_DATASET EXTRACT:_
==*==

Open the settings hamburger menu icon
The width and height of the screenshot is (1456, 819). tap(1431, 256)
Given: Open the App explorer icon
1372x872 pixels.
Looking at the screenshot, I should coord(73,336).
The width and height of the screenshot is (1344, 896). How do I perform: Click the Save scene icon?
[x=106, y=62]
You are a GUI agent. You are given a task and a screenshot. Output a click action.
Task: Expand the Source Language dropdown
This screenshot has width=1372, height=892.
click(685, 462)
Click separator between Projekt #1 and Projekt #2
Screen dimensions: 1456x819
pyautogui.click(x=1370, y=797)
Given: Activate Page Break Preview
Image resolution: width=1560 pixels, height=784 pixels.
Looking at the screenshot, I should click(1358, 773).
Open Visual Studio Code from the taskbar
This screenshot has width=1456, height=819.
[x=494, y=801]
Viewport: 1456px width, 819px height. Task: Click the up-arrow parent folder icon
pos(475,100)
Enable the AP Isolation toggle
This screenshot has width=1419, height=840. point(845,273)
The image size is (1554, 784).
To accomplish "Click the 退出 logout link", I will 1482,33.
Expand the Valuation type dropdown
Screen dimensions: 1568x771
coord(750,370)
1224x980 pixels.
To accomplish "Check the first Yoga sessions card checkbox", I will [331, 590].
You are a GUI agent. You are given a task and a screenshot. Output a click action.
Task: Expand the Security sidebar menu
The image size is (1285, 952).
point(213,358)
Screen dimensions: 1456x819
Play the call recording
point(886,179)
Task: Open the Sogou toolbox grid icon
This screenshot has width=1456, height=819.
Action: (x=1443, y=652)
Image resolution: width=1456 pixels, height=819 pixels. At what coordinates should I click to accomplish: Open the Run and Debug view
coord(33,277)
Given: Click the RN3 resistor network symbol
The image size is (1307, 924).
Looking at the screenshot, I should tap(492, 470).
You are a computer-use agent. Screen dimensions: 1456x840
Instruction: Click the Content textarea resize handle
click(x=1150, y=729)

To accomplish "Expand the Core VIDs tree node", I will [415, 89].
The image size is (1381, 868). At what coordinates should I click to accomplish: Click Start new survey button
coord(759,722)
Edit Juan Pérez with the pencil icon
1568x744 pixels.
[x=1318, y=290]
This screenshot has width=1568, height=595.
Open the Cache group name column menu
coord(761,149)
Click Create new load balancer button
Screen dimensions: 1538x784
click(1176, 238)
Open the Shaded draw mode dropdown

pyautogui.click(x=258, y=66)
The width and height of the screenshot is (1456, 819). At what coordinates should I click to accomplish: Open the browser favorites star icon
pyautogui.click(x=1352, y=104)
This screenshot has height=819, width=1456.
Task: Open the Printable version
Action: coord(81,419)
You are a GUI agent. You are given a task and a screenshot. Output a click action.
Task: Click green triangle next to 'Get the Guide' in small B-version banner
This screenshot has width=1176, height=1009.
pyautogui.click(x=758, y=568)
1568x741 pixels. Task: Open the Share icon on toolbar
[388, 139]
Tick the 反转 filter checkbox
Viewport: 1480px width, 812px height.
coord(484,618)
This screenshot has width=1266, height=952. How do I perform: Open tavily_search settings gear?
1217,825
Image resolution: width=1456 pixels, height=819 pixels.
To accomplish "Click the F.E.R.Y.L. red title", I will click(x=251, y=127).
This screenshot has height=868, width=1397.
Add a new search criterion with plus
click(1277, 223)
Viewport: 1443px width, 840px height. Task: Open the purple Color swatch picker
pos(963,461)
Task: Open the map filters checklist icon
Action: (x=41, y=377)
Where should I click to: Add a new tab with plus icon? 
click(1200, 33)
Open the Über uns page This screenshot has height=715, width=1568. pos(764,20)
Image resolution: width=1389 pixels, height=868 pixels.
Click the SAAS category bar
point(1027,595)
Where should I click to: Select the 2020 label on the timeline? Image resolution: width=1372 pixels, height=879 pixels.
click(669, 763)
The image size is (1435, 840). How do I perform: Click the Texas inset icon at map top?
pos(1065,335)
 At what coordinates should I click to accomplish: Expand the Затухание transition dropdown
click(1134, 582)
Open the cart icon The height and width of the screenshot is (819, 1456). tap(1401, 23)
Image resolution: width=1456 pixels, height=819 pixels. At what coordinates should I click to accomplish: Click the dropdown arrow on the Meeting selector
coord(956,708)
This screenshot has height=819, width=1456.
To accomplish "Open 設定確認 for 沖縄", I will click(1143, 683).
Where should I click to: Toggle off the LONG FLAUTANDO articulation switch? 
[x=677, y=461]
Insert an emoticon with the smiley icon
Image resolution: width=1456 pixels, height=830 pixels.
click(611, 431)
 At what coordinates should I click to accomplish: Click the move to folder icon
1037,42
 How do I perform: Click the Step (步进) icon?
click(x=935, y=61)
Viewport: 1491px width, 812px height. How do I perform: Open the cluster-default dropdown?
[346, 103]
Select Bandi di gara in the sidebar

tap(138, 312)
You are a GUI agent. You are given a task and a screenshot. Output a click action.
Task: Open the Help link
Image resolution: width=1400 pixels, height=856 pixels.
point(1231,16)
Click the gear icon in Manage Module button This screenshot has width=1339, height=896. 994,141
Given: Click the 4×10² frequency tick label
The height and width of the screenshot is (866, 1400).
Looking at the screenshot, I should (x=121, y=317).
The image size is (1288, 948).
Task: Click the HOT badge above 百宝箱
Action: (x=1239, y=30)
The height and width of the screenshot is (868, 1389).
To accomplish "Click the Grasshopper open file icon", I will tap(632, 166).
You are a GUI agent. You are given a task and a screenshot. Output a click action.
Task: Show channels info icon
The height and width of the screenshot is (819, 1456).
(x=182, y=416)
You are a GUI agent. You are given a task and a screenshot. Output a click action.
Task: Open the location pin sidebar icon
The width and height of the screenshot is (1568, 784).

==*==

_EXERCISE OBJECTIVE:_
Copy all lines of the records in which the string "checkbox" can be found.

_PROBLEM SOLUTION:_
To accomplish "Check the first Yoga sessions card checkbox", I will [331, 590].
Tick the 反转 filter checkbox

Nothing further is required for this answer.